Kieran visibly flinched, just slightly. That was the raw nerve. The child used as a pawn in this brutal game.
“They’ll tear it apart.” He murmured in a low voice. “They will call it manipulation.”
“Let them try!” Elysia said, her voice fierce and firm. “The truth is the one thing they can’t touch. Give them the truth, Kieran. Not the corporate version. Your version.” She says and they both fall silent.
The silence stretched, thick and heavy. He looked away, out over the city he was fighting for. She saw his throat work as he swallowed. For a long minute, he said nothing.
Then, quietly, Kieran began to speak. Not in his CEO voice, but in a lower, rougher tone. “The company… It was my father’s life. He’d come home, his hands stained with machine oil from the first warehouse, and he’d tell me about the people on the floor… He knew all their names.”
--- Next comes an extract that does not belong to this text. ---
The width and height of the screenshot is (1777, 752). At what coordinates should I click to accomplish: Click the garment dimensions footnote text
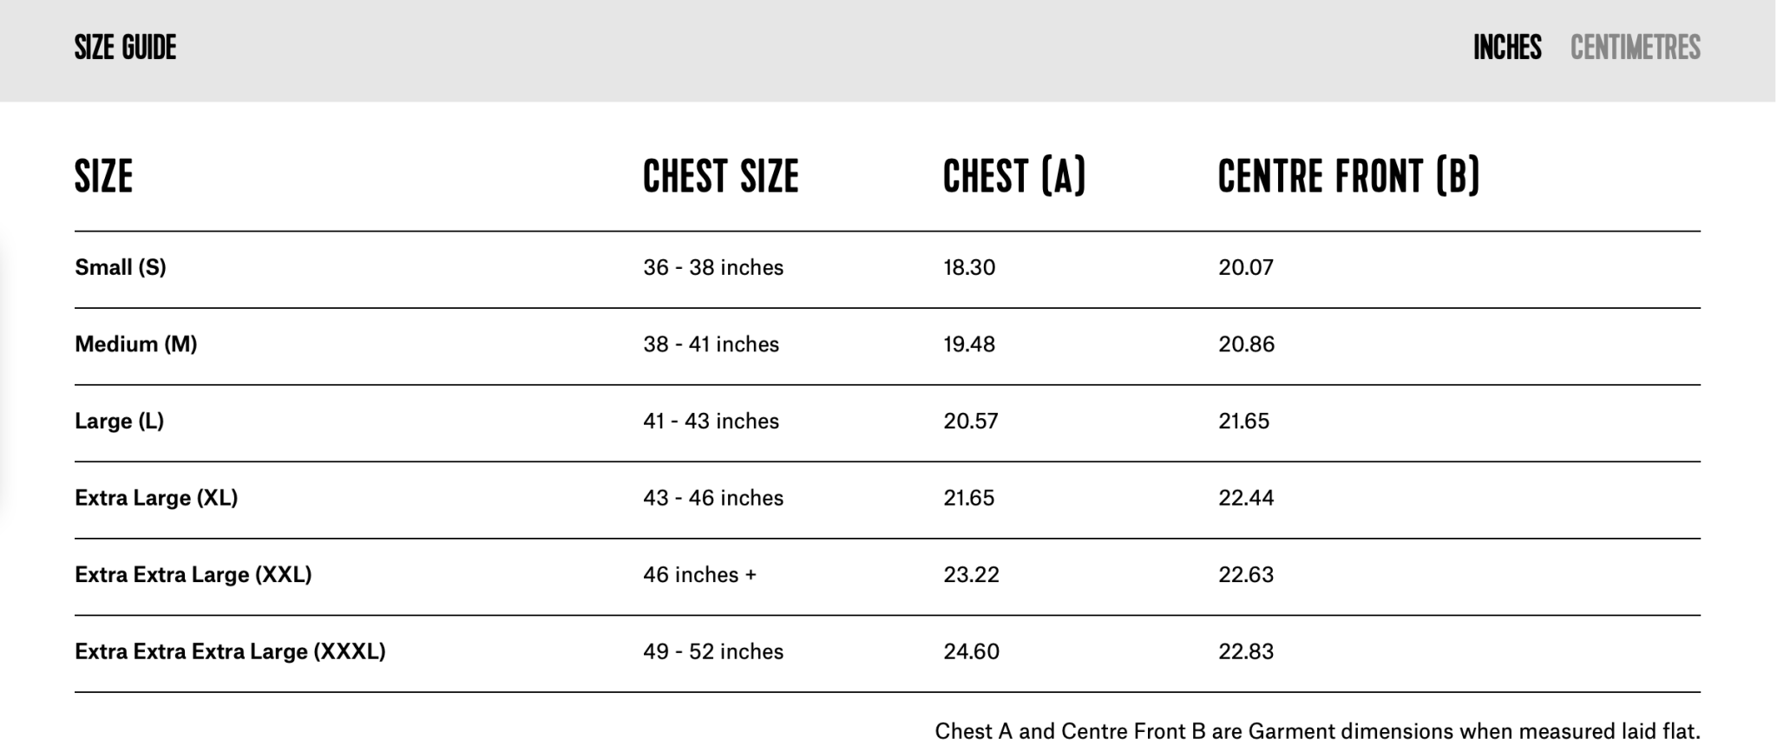(1316, 731)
He paused for a moment, gathering the memory like a physical thing. “When Bennett threatened that… it wasn’t an attack on a balance sheet. It was… a violation of a personal level.”
Elysia didn’t dare to move as she looked at him. She didn’t take notes, she just listened.
He turned his head back to her, his eyes holding a vulnerability that stole her breath as he continued. “And the girl… Sofia. No one should have their child used as a weapon. No one.” Kieran said it with a finality that spoke of a personal, deeply buried rage.
It was raw. It was real. It was perfect.
“That,” Elysia said softly, her own throat tight but her lips were curved into a soft smile. “That is what you tell them.”
Kieran held her gaze for another long moment, the cold mask vanishing completely. In its place was just the man— burdened, determined, and profoundly human. He gave a single, slow nod to her.
The rehearsal was over. The real preparation had just begun. And for the first time, Elysia saw not just a client she could win for, but a man she believed in.
The danger of that realization was like a tsunami in her calm life, only by its power.